Dos minutos

Luis J. Minguito


La cura

30/11/2020

Éramos pocos, pero lo vimos. El equipo con el que nos reencontramos ayer en El Plantío no es el mismo que el que dejamos allá por un lejanísimo 25 de octubre. Es un equipo postCovid.

Los síntomas de la enfermedad los conocíamos, pero las secuelas... ¡ay las secuelas! Ausencia de ritmo, desconcentración, simpleza en ataque y falta de contundencia en defensa. Tranquilos, amigos. No es grave. Tiene cura.

Lo malo es que la prescripción no es compatible con el reposo, sino todo lo contrario. En 24 días, el conjunto cidiano habrá jugado seis partidos, incluido el de ayer contra Lalín. Lo que se llama terapia de choque.
Sin embargo, al ‘paciente’ se le ve cierta mejoría. Si miramos una semana atrás, en Alicante el conjunto dirigido por Nacho González no entró en el partido, pero ayer sí, poco, lo justo, pero entró. Lo suficiente para amarrar los dos puntos.
El pronóstico, aunque es reservado, es favorable. Se atisban luces en el horizonte que hacen soñar con recuperar la mejor versión del cuadro rojinegro. Ibrahim es una línea de vida, el que sostiene al equipo si el resto de ‘órganos’ colapsan. Marcos Braga, una nueva bombona de oxígeno ahora que la asfixia es tan latente. Y Torres y Pinillos son la cordura y la paciencia que tanta falta hacen.

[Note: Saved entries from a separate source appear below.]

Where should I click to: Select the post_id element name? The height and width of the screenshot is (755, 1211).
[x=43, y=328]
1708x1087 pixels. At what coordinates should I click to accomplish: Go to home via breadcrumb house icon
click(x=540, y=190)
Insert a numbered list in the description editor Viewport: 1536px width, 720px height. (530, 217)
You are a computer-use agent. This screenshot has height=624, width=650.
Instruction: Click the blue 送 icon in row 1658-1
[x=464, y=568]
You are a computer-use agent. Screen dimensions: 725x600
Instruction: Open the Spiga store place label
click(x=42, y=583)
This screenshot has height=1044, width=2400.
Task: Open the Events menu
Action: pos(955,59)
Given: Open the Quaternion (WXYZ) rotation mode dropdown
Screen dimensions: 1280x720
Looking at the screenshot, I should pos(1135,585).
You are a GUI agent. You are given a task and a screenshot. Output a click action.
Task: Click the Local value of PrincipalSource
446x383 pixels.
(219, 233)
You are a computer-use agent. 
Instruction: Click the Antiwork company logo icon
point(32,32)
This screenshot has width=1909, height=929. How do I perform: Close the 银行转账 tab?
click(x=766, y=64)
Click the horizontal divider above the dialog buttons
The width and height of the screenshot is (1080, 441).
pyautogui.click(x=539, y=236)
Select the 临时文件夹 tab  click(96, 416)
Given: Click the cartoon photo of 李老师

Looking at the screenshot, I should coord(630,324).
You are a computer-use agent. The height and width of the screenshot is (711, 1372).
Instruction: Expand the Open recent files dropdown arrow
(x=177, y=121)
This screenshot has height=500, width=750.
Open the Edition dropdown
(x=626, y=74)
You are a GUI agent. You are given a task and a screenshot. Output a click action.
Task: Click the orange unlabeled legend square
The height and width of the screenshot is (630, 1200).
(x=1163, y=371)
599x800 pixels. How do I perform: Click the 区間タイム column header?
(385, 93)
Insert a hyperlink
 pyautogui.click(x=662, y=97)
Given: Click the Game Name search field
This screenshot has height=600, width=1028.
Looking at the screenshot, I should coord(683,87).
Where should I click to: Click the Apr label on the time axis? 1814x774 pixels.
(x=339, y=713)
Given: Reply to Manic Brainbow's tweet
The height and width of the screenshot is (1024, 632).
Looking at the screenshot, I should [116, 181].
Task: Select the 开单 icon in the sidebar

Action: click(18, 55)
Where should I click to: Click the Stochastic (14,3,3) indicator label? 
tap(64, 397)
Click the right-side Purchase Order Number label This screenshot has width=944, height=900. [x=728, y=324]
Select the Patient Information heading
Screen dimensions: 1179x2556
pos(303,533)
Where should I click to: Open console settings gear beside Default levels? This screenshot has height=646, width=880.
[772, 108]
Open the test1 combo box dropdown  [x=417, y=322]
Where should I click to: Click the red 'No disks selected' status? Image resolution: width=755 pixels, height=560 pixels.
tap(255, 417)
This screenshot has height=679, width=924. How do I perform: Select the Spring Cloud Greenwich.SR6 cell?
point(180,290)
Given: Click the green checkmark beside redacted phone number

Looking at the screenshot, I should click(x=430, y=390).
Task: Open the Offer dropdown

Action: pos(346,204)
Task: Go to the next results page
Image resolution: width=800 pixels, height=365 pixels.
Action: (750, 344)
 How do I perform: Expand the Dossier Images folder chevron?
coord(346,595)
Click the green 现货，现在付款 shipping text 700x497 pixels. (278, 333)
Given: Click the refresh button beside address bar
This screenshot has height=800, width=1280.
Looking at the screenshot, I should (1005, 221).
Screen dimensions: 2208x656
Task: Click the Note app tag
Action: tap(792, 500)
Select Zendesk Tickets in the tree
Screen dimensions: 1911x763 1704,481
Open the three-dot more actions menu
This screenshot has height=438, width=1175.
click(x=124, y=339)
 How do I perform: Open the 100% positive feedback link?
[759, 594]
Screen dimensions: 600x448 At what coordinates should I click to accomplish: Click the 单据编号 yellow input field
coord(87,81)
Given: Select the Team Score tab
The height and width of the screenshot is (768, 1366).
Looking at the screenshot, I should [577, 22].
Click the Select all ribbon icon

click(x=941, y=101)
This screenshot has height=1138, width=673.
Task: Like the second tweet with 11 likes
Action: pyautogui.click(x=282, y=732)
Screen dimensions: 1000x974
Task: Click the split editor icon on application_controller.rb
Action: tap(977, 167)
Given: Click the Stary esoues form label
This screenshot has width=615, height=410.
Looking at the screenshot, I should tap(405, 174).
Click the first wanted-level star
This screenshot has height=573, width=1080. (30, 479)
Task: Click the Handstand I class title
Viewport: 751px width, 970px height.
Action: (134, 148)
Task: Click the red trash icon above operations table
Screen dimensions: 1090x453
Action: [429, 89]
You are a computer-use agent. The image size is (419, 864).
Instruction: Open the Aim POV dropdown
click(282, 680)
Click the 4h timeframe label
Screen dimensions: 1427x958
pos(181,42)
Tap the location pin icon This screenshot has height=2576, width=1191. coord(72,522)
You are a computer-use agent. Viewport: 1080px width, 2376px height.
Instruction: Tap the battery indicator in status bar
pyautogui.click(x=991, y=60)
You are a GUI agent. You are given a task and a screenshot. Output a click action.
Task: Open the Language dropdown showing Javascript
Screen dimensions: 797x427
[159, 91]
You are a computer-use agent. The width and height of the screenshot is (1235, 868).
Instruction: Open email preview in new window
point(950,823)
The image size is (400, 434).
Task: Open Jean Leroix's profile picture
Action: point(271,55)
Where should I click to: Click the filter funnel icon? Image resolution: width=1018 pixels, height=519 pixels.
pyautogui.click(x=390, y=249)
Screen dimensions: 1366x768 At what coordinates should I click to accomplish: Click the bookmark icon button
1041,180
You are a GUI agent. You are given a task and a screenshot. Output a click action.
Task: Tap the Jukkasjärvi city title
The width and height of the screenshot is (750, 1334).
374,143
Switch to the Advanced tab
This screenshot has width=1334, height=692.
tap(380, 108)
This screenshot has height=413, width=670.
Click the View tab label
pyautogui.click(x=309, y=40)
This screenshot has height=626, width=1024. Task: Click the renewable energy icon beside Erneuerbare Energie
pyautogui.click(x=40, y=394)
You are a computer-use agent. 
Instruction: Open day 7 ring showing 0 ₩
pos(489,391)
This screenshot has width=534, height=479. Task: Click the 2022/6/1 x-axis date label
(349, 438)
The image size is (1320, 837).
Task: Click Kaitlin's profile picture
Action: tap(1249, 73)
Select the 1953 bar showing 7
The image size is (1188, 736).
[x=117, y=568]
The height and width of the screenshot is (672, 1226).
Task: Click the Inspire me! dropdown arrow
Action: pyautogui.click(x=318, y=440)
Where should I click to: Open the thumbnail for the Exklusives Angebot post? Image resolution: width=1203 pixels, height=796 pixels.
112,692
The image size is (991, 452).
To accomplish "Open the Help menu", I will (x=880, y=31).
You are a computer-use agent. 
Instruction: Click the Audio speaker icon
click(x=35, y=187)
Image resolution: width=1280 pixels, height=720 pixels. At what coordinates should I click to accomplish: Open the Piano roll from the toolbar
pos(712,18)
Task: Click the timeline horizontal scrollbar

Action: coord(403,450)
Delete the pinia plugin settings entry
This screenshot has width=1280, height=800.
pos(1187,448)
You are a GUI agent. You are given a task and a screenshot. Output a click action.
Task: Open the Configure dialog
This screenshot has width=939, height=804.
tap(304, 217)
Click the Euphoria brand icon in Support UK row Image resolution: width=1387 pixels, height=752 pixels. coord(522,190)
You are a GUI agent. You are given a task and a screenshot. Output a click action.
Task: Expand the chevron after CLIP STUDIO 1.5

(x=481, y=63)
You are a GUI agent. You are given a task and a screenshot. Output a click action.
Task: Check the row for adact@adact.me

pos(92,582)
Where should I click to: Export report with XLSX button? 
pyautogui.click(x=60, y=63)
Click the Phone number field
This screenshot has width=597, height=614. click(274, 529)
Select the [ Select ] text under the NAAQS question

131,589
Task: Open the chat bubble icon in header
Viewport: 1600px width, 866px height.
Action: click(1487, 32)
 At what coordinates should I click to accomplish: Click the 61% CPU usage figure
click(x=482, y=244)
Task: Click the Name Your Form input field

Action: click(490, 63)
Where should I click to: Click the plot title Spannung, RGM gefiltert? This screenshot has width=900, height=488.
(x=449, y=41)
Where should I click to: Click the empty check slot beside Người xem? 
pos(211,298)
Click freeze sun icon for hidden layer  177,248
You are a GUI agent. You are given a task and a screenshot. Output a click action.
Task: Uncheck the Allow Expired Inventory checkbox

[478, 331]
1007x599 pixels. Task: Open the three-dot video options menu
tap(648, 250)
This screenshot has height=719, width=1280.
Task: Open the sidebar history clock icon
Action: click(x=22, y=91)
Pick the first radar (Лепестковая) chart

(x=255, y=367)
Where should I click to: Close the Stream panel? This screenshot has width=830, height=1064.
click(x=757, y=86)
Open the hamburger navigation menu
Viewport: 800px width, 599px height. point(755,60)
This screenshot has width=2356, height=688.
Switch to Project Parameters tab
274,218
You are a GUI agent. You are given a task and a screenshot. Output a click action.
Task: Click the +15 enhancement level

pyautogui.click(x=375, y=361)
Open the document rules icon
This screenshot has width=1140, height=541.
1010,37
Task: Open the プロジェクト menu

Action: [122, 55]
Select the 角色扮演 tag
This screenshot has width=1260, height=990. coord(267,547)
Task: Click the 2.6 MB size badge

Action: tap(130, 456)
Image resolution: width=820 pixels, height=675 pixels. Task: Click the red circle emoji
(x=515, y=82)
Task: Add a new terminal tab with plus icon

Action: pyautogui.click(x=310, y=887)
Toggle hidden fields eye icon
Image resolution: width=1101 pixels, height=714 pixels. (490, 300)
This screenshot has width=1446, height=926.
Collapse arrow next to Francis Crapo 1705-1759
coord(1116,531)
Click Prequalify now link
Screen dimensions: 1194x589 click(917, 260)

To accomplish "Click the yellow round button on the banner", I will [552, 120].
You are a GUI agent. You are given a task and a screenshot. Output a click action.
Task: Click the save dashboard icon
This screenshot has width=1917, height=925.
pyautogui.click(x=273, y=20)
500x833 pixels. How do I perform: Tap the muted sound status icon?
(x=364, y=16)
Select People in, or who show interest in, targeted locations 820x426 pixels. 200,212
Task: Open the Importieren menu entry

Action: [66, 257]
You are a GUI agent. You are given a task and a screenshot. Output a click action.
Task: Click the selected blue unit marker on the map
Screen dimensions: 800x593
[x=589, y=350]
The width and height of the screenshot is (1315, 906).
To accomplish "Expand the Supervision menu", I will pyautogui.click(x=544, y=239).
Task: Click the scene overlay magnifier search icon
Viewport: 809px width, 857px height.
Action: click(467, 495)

Más allá de metáforas, todo aquel que ayer pudo ver a su UBUSan Pablo Burgos fue consciente de la dificultad del rival, de que su equipo dio señas, no muchas, pero señas de ser el de siempre y de que los jugadores y el cuerpo técnico tienen la implicación de antes de las cuarentenas.

Solo hay que esperar, apoyar y animar. Aunque sea a distancia. Porque si algo hemos aprendido de toda esta crisis sanitaria que inunda nuestras vidas es que la distancia es clave, pero sentirnos cerca resulta vital.